Significance: Antioxidant enzymes are thought to provide critical protection to cells against reactive oxygen species (ROS). However, many organisms can fully compensate for the loss of such enzymatic defenses by accumulating metabolites and Mn²⁺, which can form catalytic Mn-antioxidants. Accumulated metabolites can direct reactivity of Mn²⁺ with superoxide and specifically shield proteins from oxidative damage.
Recent advances: There is mounting evidence that Mn-Pi (orthophosphate) complexes act as potent scavengers of superoxide in all three branches of life. Moreover, it is evident that Mn²⁺ in complexes with carbonates, peptides, nucleosides, and organic acids can also form catalytic Mn-antioxidants, pointing to diverse metabolic routes to oxidative stress resistance.

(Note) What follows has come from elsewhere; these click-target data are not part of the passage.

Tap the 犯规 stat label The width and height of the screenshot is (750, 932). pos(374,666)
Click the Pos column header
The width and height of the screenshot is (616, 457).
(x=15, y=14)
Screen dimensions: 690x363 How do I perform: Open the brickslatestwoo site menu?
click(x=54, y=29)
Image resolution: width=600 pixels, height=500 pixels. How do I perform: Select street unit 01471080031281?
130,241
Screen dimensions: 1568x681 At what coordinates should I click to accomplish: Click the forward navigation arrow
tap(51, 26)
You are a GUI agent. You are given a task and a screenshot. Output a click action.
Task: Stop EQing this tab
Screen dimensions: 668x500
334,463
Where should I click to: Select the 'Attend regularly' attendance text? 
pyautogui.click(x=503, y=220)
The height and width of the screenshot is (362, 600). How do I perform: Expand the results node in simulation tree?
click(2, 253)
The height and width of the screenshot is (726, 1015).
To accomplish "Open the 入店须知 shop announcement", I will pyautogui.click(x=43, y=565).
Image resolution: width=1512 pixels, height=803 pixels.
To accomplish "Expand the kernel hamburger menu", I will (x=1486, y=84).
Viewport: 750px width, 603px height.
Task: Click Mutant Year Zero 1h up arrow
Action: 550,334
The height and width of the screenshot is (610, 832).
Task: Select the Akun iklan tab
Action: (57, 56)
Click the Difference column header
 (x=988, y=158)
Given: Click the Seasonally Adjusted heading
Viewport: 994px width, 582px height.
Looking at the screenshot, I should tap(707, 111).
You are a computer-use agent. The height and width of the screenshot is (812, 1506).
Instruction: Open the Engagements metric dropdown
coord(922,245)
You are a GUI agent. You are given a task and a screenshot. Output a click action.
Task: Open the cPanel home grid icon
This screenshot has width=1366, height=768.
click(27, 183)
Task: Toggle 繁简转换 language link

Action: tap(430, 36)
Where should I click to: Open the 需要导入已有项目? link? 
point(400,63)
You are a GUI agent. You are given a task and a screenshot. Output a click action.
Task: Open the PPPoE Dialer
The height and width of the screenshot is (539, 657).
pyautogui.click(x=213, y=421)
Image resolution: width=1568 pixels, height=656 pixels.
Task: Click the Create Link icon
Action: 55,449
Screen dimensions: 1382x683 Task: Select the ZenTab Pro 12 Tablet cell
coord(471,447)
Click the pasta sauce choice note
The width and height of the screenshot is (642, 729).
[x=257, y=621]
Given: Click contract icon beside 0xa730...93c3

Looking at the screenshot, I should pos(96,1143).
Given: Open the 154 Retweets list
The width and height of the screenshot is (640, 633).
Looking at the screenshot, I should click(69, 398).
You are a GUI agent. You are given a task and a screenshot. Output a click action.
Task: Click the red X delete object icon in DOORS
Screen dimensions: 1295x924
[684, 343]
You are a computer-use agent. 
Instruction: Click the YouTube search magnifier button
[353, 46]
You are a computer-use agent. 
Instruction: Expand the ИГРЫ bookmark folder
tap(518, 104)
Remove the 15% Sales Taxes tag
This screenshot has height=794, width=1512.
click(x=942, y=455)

Critical issues: What conditions favor utility of Mn-metabolites versus enzymatic means for removing ROS? Mn²⁺-metabolite defenses are critical for preserving the activity of repair enzymes in Deinococcus radiodurans exposed to intense radiation stress, and in Lactobacillus plantarum, which lacks antioxidant enzymes. In other microorganisms, Mn-antioxidants can serve as an auxiliary protection when enzymatic antioxidants are insufficient or fail. These findings of a critical role of Mn-antioxidants in the survival of prokaryotes under oxidative stress parallel the trends developing for the simple eukaryote Saccharomyces cerevisiae.
Future directions: Phosphates, peptides and organic acids are just a snapshot of the types of anionic metabolites that promote such reactivity of Mn²⁺. Their probable roles in pathogen defense against the host immune response and in ROS-mediated signaling pathways are also areas that are worthy of serious investigation. Moreover, it is clear that these protective chemical processes can be harnessed for practical purposes.